Ça se confirme : David Cameron change de cap et de braquet. Dans le traditionnel discours du trône, prononcé par le souverain mais préparé par le Cabinet du Premier ministre, Elizabeth II a affiché la volonté du gouvernement conservateur de mieux contrôler l’immigration : limitation de l’accès aux soins et aux prestations sociales des immigrés bénéficiant de titres de séjour de courte durée, facilitation de l’expulsion des délinquants étrangers, implication des propriétaires qui devront s’assurer de la régularité du séjour en Grande-Bretagne de leurs locataires étrangers… Voilà de quoi répondre aux attentes des électeurs UKIP (Parti pour l’indépendance du Royaume-Uni).
Après deux ans de mandat et une politique libérale-conservatrice aussi prévisible qu’infructueuse, Cameron opère exactement le même tournant que Sarkozy en 2009 lorsque celui-ci lança le débat sur l’identité nationale.
Le parallèle franco-britannique ne s’arrête pas là : des statistiques rendues publiques et commentées par le Daily Mail montrent que les Britanniques blancs quittent massivement les zones où ils sont devenus minoritaires. Depuis 2001, plus de 600.000 Blancs ont quitté Londres : alors que 58 % des Londoniens étaient blancs en 2001, ils ne sont plus que 45 % en 2011. En France, le géographe Christophe Guilluy décrit un phénomène identique : les anciens quartiers populaires des grandes villes et leurs proches banlieues se vident de leurs populations blanches, qui préfèrent la relative quiétude des zones rurales ou péri-urbaines.
Les conséquences politiques de ces mouvements sont particulièrement sensibles : métropoles et banlieues immigrées sont devenus des fiefs inexpugnables de la gauche, où la droite parlementaire et le FN sont en chute libre. À l’élection présidentielle de 2012, Paris a majoritairement voté en faveur du candidat de gauche pour la première fois de l’histoire de la Ve République. Alors que la droite avait gagné la totalité des vingt arrondissements parisiens aux élections municipales de 1989, l’est parisien est désormais ingagnable pour elle, la gauche y obtenant régulièrement près de 70 % des voix.
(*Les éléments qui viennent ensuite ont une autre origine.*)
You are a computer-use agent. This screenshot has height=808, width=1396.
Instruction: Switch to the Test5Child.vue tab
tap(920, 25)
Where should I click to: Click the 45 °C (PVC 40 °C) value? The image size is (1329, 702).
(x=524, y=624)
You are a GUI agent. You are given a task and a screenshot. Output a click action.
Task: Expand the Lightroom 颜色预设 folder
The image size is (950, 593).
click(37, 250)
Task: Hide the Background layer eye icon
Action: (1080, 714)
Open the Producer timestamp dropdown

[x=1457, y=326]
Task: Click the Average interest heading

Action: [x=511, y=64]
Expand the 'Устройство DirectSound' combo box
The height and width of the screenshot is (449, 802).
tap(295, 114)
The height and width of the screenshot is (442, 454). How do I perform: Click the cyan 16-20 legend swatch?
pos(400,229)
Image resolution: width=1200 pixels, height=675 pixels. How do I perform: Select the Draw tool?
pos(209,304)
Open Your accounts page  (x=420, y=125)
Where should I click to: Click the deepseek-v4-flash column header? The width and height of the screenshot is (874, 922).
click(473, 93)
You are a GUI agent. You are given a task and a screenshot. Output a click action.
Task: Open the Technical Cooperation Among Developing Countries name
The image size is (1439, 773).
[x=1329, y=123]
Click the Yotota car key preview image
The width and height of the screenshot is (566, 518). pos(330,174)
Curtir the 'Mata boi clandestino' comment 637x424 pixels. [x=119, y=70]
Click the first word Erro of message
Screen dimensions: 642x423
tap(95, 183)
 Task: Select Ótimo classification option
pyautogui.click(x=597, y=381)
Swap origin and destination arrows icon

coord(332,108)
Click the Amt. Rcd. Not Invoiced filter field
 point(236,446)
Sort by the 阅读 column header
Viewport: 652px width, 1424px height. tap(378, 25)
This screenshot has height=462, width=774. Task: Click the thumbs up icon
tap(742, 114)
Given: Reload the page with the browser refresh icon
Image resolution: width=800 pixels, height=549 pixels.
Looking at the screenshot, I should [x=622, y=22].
Cette fuite des Blancs (« White Flight ») s’accélère particulièrement dans les zones où ils sont progressivement devenus minoritaires, dans les zones où les us et coutumes n’ont plus rien de britannique ou d’européen. Dans ces quartiers où un ordre politique et social parallèle s’est substitué à l’État de droit et la culture nationale.
Face à cela, les élites mondialisées proposent une analyse et une réponse erronées : à leurs yeux, c’est l’économie et elle seule qui mène le monde ; le retour de la croissance et la baisse du chômage entraîneront mécaniquement un reflux des tensions identitaires. Elles plaquent sur l’Europe du XXIe siècle leur diagnostic (déjà simpliste et parcellaire) de la« montée des périls » dans les années 1930, exclusivement due selon elles à la crise économique de l’époque. En oubliant les bouleversements migratoires et démographiques considérables intervenus en Europe depuis la deuxième moitié du XXe siècle et leurs conséquences en matière de cohésion et d’identité nationales.
Les post-nationaux refusent de voir le monde tel qu’il est : avant d’être un homo œconomicus, un facteur de production ou un consommateur, l’homme est d’abord un animal politique et social, membre d’une communauté et attaché à sa culture spécifique. La coexistence entre groupes, quels qu’ils soient, est systématiquement le fruit d’un rapport de force. Dès lors que des communautés sont façonnées par des valeurs et des cultures trop éloignées, elles ne peuvent pas cohabiter pacifiquement de manière durable : les sociétés européennes désormais multiculturelles sont devenues multiconflictuelles. En niant les frontières pour instaurer, disaient-ils, la paix universelle, en voulant construire de toutes pièces un« citoyen du monde » (superbe oxymore, soit dit en passant) déraciné, les mondialistes sont devenus les docteurs Frankenstein de la guerre de tous contre tous.